* Description of the task
The expected output is the full set of entries, printed exactly, without pictures.

Input records section start

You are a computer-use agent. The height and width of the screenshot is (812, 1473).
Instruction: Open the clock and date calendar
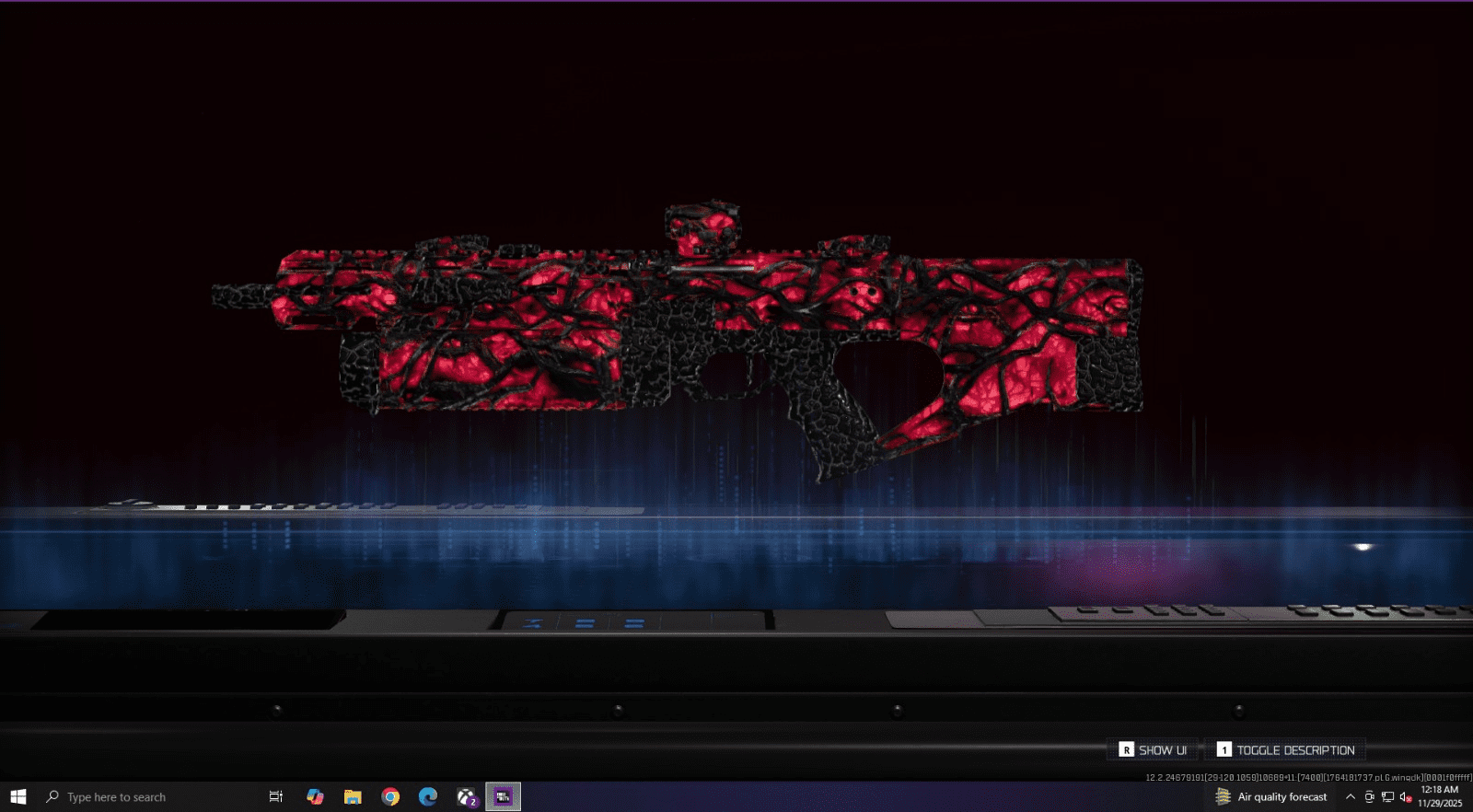(1440, 796)
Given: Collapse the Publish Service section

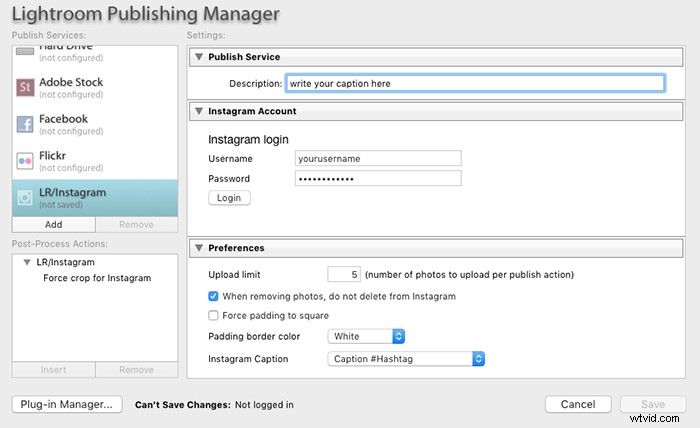Looking at the screenshot, I should (x=199, y=57).
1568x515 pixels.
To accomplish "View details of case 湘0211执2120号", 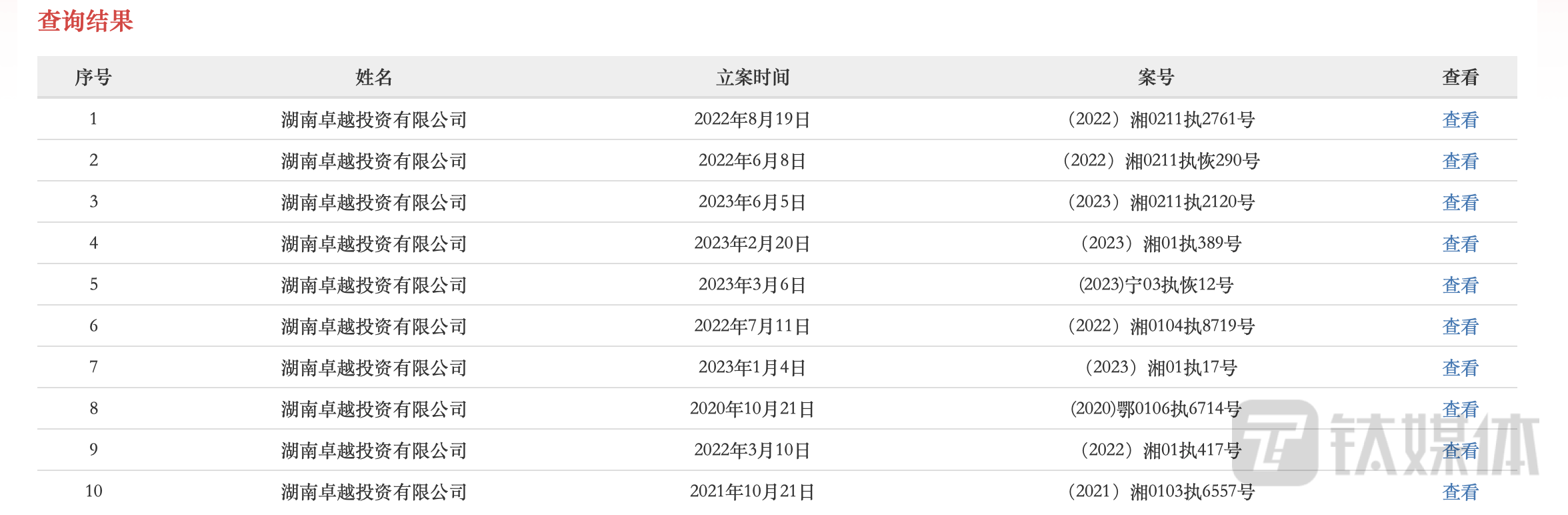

Input records section end

* Answer space
You are a computer-use agent. The height and width of the screenshot is (812, 1473).
Instruction: Open the clock and date calendar
(1440, 796)
Given: Collapse the Publish Service section

Looking at the screenshot, I should (x=199, y=57).
1568x515 pixels.
To accomplish "View details of case 湘0211执2120号", 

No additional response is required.